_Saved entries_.

----------

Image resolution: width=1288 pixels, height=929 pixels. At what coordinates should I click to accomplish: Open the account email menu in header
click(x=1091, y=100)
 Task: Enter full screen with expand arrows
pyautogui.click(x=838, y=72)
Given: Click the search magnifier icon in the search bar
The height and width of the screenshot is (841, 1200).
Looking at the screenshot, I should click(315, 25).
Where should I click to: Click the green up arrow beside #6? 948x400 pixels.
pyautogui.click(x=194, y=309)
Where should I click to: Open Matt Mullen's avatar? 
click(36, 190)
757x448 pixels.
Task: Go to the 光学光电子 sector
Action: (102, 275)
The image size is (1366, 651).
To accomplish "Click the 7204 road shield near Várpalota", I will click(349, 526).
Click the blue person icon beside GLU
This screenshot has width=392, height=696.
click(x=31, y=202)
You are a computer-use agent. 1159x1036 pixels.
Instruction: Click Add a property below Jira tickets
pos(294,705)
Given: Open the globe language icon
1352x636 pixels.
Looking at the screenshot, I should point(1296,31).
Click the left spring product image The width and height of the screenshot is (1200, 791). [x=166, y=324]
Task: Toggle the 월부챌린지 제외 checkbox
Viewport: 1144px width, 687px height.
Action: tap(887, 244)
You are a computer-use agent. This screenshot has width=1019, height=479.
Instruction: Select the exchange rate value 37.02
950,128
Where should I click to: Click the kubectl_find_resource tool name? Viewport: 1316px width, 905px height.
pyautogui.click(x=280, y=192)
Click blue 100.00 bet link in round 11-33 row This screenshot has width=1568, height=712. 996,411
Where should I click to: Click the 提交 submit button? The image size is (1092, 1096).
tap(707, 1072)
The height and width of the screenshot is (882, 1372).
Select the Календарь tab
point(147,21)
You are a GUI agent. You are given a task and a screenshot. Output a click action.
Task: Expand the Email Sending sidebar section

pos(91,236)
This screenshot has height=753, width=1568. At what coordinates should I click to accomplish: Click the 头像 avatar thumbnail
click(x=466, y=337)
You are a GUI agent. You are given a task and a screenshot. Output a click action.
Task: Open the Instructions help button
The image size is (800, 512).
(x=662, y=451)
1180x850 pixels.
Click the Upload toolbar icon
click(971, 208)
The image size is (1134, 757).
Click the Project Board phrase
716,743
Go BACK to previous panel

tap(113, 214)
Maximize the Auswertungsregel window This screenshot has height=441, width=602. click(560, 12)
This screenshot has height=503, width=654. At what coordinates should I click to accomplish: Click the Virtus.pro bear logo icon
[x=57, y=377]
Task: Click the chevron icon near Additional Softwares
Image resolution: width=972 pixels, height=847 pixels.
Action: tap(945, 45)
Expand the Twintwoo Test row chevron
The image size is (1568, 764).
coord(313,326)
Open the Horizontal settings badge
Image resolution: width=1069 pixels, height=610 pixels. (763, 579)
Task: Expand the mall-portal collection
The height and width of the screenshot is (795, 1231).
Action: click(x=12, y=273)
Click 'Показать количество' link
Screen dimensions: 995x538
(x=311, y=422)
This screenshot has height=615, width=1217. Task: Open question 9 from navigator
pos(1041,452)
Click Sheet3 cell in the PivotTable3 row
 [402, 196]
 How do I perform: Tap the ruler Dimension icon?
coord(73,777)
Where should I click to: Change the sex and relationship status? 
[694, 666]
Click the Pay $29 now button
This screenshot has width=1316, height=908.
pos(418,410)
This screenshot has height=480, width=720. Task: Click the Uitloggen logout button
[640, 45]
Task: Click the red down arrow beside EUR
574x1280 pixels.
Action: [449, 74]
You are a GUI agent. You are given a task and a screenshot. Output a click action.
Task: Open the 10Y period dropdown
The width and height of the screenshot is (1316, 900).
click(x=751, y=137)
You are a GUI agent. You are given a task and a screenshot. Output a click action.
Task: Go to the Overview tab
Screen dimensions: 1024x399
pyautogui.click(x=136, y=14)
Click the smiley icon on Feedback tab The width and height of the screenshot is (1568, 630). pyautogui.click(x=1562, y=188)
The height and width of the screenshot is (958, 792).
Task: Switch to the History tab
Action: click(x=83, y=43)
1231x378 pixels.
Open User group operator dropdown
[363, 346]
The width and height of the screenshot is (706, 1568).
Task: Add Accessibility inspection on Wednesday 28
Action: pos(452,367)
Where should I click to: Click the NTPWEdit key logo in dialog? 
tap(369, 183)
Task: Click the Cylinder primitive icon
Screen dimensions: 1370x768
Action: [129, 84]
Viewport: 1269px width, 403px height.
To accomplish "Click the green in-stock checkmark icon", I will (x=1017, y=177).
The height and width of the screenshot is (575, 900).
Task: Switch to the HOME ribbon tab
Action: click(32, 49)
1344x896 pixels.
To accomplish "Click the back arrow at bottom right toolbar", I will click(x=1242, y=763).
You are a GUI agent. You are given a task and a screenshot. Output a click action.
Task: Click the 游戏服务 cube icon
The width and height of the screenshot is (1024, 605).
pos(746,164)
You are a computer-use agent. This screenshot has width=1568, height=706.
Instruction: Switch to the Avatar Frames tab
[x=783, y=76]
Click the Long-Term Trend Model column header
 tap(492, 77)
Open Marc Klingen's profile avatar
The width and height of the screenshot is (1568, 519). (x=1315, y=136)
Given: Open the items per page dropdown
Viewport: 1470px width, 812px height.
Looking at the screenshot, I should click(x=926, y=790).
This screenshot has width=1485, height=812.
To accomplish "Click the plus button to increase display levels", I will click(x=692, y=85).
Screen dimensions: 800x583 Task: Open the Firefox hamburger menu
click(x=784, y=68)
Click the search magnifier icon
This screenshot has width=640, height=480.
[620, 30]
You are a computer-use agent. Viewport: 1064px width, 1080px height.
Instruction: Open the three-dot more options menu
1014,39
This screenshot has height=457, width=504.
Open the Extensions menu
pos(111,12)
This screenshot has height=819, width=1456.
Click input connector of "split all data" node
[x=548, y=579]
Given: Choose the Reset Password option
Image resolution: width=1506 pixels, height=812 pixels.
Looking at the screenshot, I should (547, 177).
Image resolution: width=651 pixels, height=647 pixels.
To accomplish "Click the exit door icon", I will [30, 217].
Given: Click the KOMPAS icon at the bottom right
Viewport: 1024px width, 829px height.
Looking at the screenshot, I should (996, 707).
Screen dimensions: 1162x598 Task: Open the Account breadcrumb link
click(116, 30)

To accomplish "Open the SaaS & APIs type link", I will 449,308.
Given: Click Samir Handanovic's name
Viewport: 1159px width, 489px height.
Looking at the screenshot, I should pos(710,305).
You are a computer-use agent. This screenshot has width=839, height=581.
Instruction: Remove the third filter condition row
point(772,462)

----------

_Aim of the task_. Copy out every record above once more, precisely as written.

_Your solution_.
Image resolution: width=1288 pixels, height=929 pixels. At what coordinates should I click to accomplish: Open the account email menu in header
click(x=1091, y=100)
 Task: Enter full screen with expand arrows
pyautogui.click(x=838, y=72)
Given: Click the search magnifier icon in the search bar
The height and width of the screenshot is (841, 1200).
Looking at the screenshot, I should click(315, 25).
Where should I click to: Click the green up arrow beside #6? 948x400 pixels.
pyautogui.click(x=194, y=309)
Where should I click to: Open Matt Mullen's avatar? 
click(36, 190)
757x448 pixels.
Task: Go to the 光学光电子 sector
Action: (102, 275)
The image size is (1366, 651).
To accomplish "Click the 7204 road shield near Várpalota", I will click(349, 526).
Click the blue person icon beside GLU
This screenshot has width=392, height=696.
click(x=31, y=202)
You are a computer-use agent. 1159x1036 pixels.
Instruction: Click Add a property below Jira tickets
pos(294,705)
Given: Open the globe language icon
1352x636 pixels.
Looking at the screenshot, I should point(1296,31).
Click the left spring product image The width and height of the screenshot is (1200, 791). [x=166, y=324]
Task: Toggle the 월부챌린지 제외 checkbox
Viewport: 1144px width, 687px height.
Action: tap(887, 244)
You are a computer-use agent. This screenshot has width=1019, height=479.
Instruction: Select the exchange rate value 37.02
950,128
Where should I click to: Click the kubectl_find_resource tool name? Viewport: 1316px width, 905px height.
pyautogui.click(x=280, y=192)
Click blue 100.00 bet link in round 11-33 row This screenshot has width=1568, height=712. 996,411
Where should I click to: Click the 提交 submit button? The image size is (1092, 1096).
tap(707, 1072)
The height and width of the screenshot is (882, 1372).
Select the Календарь tab
point(147,21)
You are a GUI agent. You are given a task and a screenshot. Output a click action.
Task: Expand the Email Sending sidebar section

pos(91,236)
This screenshot has height=753, width=1568. At what coordinates should I click to accomplish: Click the 头像 avatar thumbnail
click(x=466, y=337)
You are a GUI agent. You are given a task and a screenshot. Output a click action.
Task: Open the Instructions help button
The image size is (800, 512).
(x=662, y=451)
1180x850 pixels.
Click the Upload toolbar icon
click(971, 208)
The image size is (1134, 757).
Click the Project Board phrase
716,743
Go BACK to previous panel

tap(113, 214)
Maximize the Auswertungsregel window This screenshot has height=441, width=602. click(560, 12)
This screenshot has height=503, width=654. At what coordinates should I click to accomplish: Click the Virtus.pro bear logo icon
[x=57, y=377]
Task: Click the chevron icon near Additional Softwares
Image resolution: width=972 pixels, height=847 pixels.
Action: tap(945, 45)
Expand the Twintwoo Test row chevron
The image size is (1568, 764).
coord(313,326)
Open the Horizontal settings badge
Image resolution: width=1069 pixels, height=610 pixels. (763, 579)
Task: Expand the mall-portal collection
The height and width of the screenshot is (795, 1231).
Action: click(x=12, y=273)
Click 'Показать количество' link
Screen dimensions: 995x538
(x=311, y=422)
This screenshot has height=615, width=1217. Task: Open question 9 from navigator
pos(1041,452)
Click Sheet3 cell in the PivotTable3 row
 [402, 196]
 How do I perform: Tap the ruler Dimension icon?
coord(73,777)
Where should I click to: Change the sex and relationship status? 
[694, 666]
Click the Pay $29 now button
This screenshot has width=1316, height=908.
pos(418,410)
This screenshot has height=480, width=720. Task: Click the Uitloggen logout button
[640, 45]
Task: Click the red down arrow beside EUR
574x1280 pixels.
Action: [449, 74]
You are a GUI agent. You are given a task and a screenshot. Output a click action.
Task: Open the 10Y period dropdown
The width and height of the screenshot is (1316, 900).
click(x=751, y=137)
You are a GUI agent. You are given a task and a screenshot. Output a click action.
Task: Go to the Overview tab
Screen dimensions: 1024x399
pyautogui.click(x=136, y=14)
Click the smiley icon on Feedback tab The width and height of the screenshot is (1568, 630). pyautogui.click(x=1562, y=188)
The height and width of the screenshot is (958, 792).
Task: Switch to the History tab
Action: click(x=83, y=43)
1231x378 pixels.
Open User group operator dropdown
[363, 346]
The width and height of the screenshot is (706, 1568).
Task: Add Accessibility inspection on Wednesday 28
Action: pos(452,367)
Where should I click to: Click the NTPWEdit key logo in dialog? 
tap(369, 183)
Task: Click the Cylinder primitive icon
Screen dimensions: 1370x768
Action: [129, 84]
Viewport: 1269px width, 403px height.
To accomplish "Click the green in-stock checkmark icon", I will (x=1017, y=177).
The height and width of the screenshot is (575, 900).
Task: Switch to the HOME ribbon tab
Action: click(32, 49)
1344x896 pixels.
To accomplish "Click the back arrow at bottom right toolbar", I will click(x=1242, y=763).
You are a GUI agent. You are given a task and a screenshot. Output a click action.
Task: Click the 游戏服务 cube icon
The width and height of the screenshot is (1024, 605).
pos(746,164)
You are a computer-use agent. This screenshot has width=1568, height=706.
Instruction: Switch to the Avatar Frames tab
[x=783, y=76]
Click the Long-Term Trend Model column header
 tap(492, 77)
Open Marc Klingen's profile avatar
The width and height of the screenshot is (1568, 519). (x=1315, y=136)
Given: Open the items per page dropdown
Viewport: 1470px width, 812px height.
Looking at the screenshot, I should click(x=926, y=790).
This screenshot has width=1485, height=812.
To accomplish "Click the plus button to increase display levels", I will click(x=692, y=85).
Screen dimensions: 800x583 Task: Open the Firefox hamburger menu
click(x=784, y=68)
Click the search magnifier icon
This screenshot has width=640, height=480.
[620, 30]
You are a computer-use agent. Viewport: 1064px width, 1080px height.
Instruction: Open the three-dot more options menu
1014,39
This screenshot has height=457, width=504.
Open the Extensions menu
pos(111,12)
This screenshot has height=819, width=1456.
Click input connector of "split all data" node
[x=548, y=579]
Given: Choose the Reset Password option
Image resolution: width=1506 pixels, height=812 pixels.
Looking at the screenshot, I should (547, 177).
Image resolution: width=651 pixels, height=647 pixels.
To accomplish "Click the exit door icon", I will [30, 217].
Given: Click the KOMPAS icon at the bottom right
Viewport: 1024px width, 829px height.
Looking at the screenshot, I should (996, 707).
Screen dimensions: 1162x598 Task: Open the Account breadcrumb link
click(116, 30)

To accomplish "Open the SaaS & APIs type link", I will 449,308.
Given: Click Samir Handanovic's name
Viewport: 1159px width, 489px height.
Looking at the screenshot, I should pos(710,305).
You are a computer-use agent. This screenshot has width=839, height=581.
Instruction: Remove the third filter condition row
point(772,462)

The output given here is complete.